Will finish the show tonite before hitting the zzz's.
High Seas
 
  1  
Reply Wed 8 Sep, 2010 12:38 pm
@cicerone imposter,
Midway..... The turning point in that entire ocean sub-war covering more than half the planet. Somewhere on A2K was a discussion - will look.
High Seas
 
  1  
Reply Wed 8 Sep, 2010 01:04 pm
@High Seas,
PS I know George OB and Setanta posted a great deal on Midway but have no link; if either of them shows up please ask them directly. I only posted links to the Japanese records of that terrible battle (possibly also deep-underwater pictures of the Japanese carrier) but have no other info.
0 Replies
 
cicerone imposter
 
  1  
Reply Wed 8 Sep, 2010 01:47 pm
In MIDWAY the movie, which I believe is historically accurate, the win for the US took away the offensive capability of Japan which eventually helped win our war in the Pacific.
High Seas
 
  1  
Reply Tue 14 Sep, 2010 01:17 pm
@cicerone imposter,
Well I found one picture for you - it's one of the Japanese ships sunk at Midway. Remarkably well preserved in its ocean grave:
http://www.amvetsww2.org/Assets/images/docimage/discovery_1-1.jpg
cicerone imposter
 
  1  
Reply Tue 14 Sep, 2010 01:39 pm
@High Seas,
I wonder which ship that was? I think three of the four were sunk at Midway.
High Seas
 
  1  
Reply Tue 14 Sep, 2010 02:36 pm
@cicerone imposter,
You're right - the CinC of the First Air Fleet, Admiral Nagumo, commander of the Japanese Strike Force, confirmed at the conclusion of that battle (you know of course we could read their codes) that he lost 4 carriers, 3 right next to Midway. I thought it fascinating he would suspend operations and signal his HQ in Tokyo each time the emperor's portrait had to be moved from one ship that was ablaze to another deemed safer.

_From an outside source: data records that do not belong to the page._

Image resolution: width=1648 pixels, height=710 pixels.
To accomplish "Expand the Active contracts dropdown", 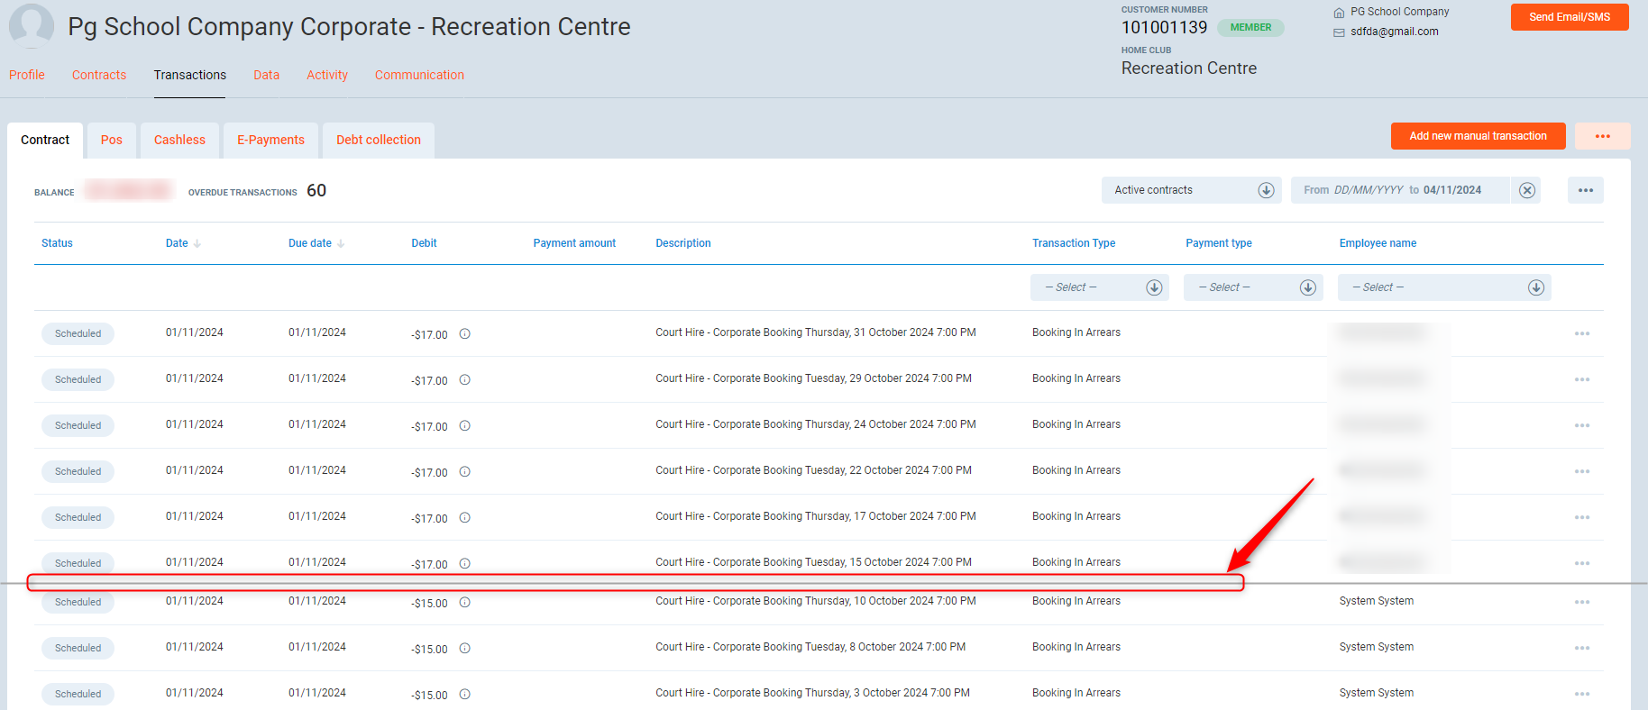I will (1265, 190).
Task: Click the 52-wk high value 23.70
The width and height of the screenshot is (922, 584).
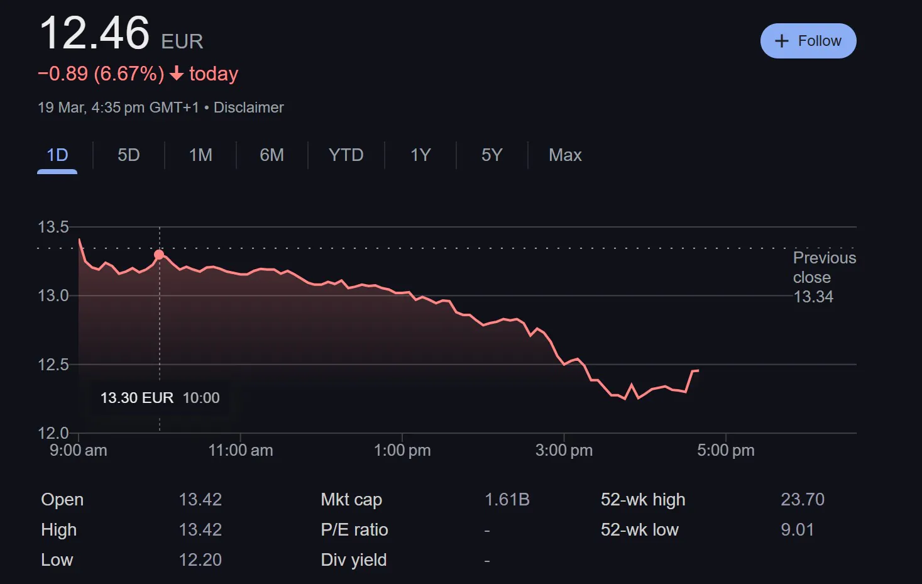Action: pos(802,500)
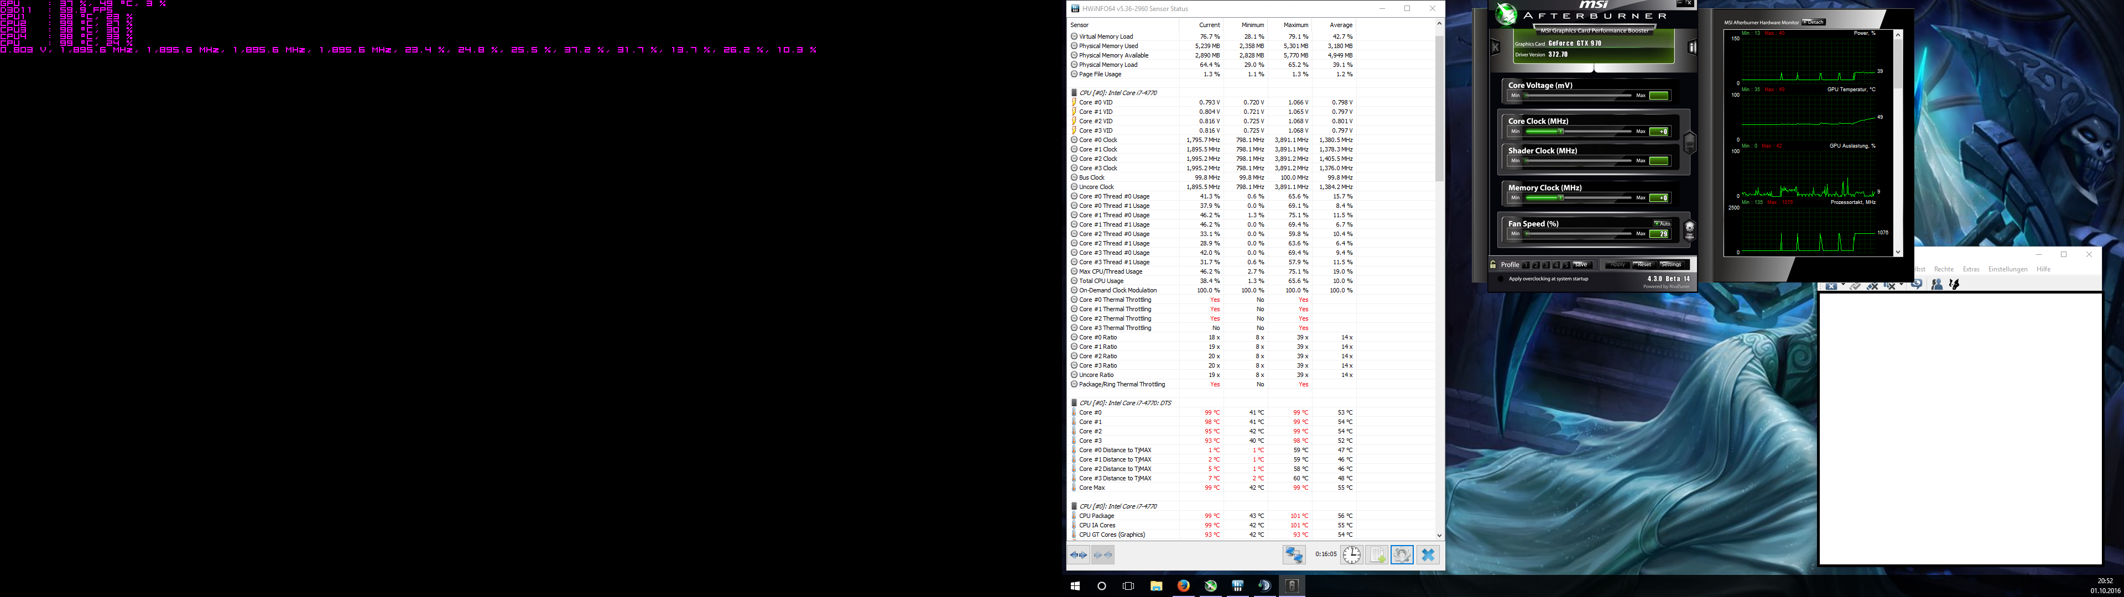Click HWiNFO expand columns arrows button
The image size is (2124, 597).
pyautogui.click(x=1078, y=555)
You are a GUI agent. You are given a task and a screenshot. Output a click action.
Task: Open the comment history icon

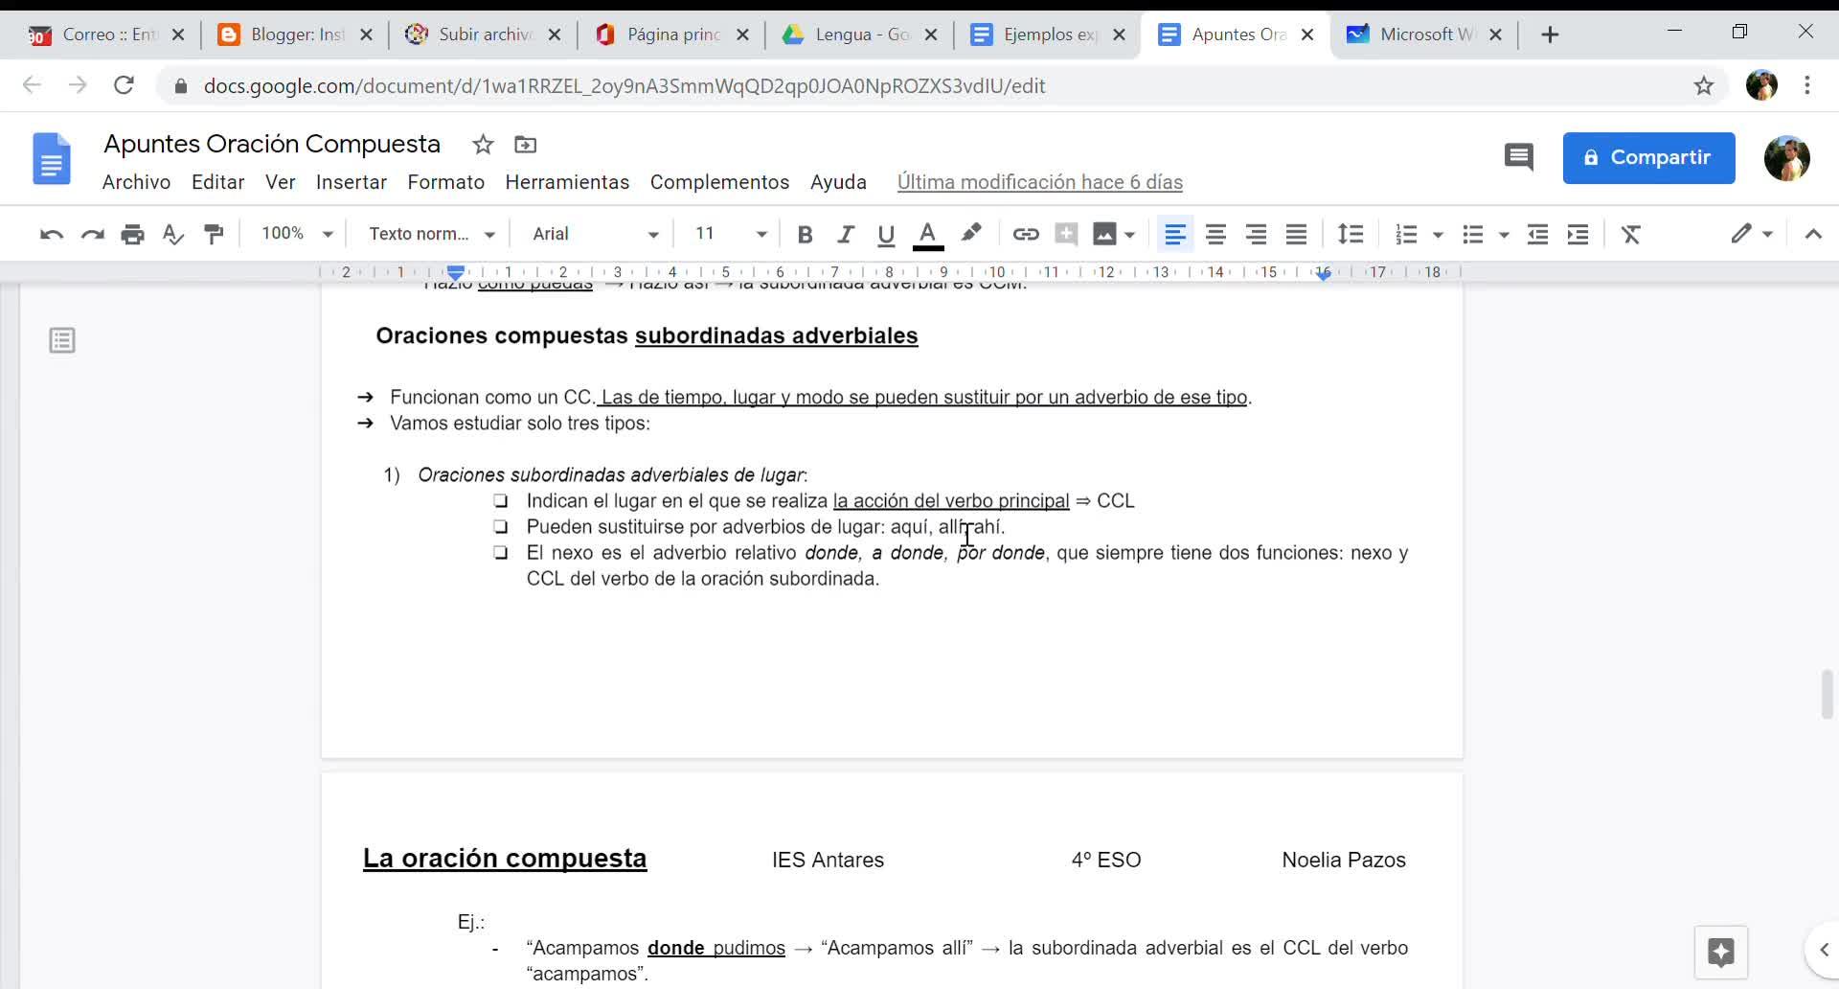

Then there's the detailed account of information obtained from a captured US airman, born Chicago, aged 23 (see notes on link about his name) concerning the defenses of Midway and the number of US carriers, concluding laconically: "The ensign (air) died and was buried at sea". That's one of the saddest lines ever written in warfare - and brings us right back to the topic of this thread Smile http://www.history.navy.mil/library/special/midway.htm

0 Replies
 
High Seas
 
  1  
Reply Tue 14 Sep, 2010 06:59 pm
@cicerone imposter,
The wreck of the USS Yorktown has also been found - 5,000 meters (almost 17,000 ft) underwater. This is a picture of its superstructure:
http://www.nationalgeographic.com/midway/images/findings_images_3.jpg
http://www.nationalgeographic.com/features/98/midway/

cicerone imposter
 
  1  
Reply Sat 18 Sep, 2010 06:11 pm
@High Seas,
It would be interesting to hear georgeob provide his personal views about the Midway battles.
0 Replies
 
dyslexia
 
  1  
Reply Sat 18 Sep, 2010 06:35 pm
maybe it's just me but I'm seriously doubting that any Midway personnel suffer from PTSD or Personality Disorder.
High Seas
 
  1  
Reply Mon 20 Sep, 2010 07:40 am
@dyslexia,
The battle was won, casualties were relatively light, the one POW died (the Japanese source doesn't specify how); these seem to be the main determinants. I'm not sure how you can tell that none of the 16 "invalidated from service" had any form of PTSD in addition to his injuries, though.
Quote:

Battle of Midway
KIA / Wounded, died later / Died, POW / Invalided from service

Navy 301 8 1 15
Marine 39 1 0 1
http://www.history.navy.mil/faqs/faq11-1.htm
0 Replies
 
cicerone imposter
 
  1  
Reply Mon 20 Sep, 2010 11:20 am
@dyslexia,
That may be true, because most of the battles were not face-to-face or hand-to-hand.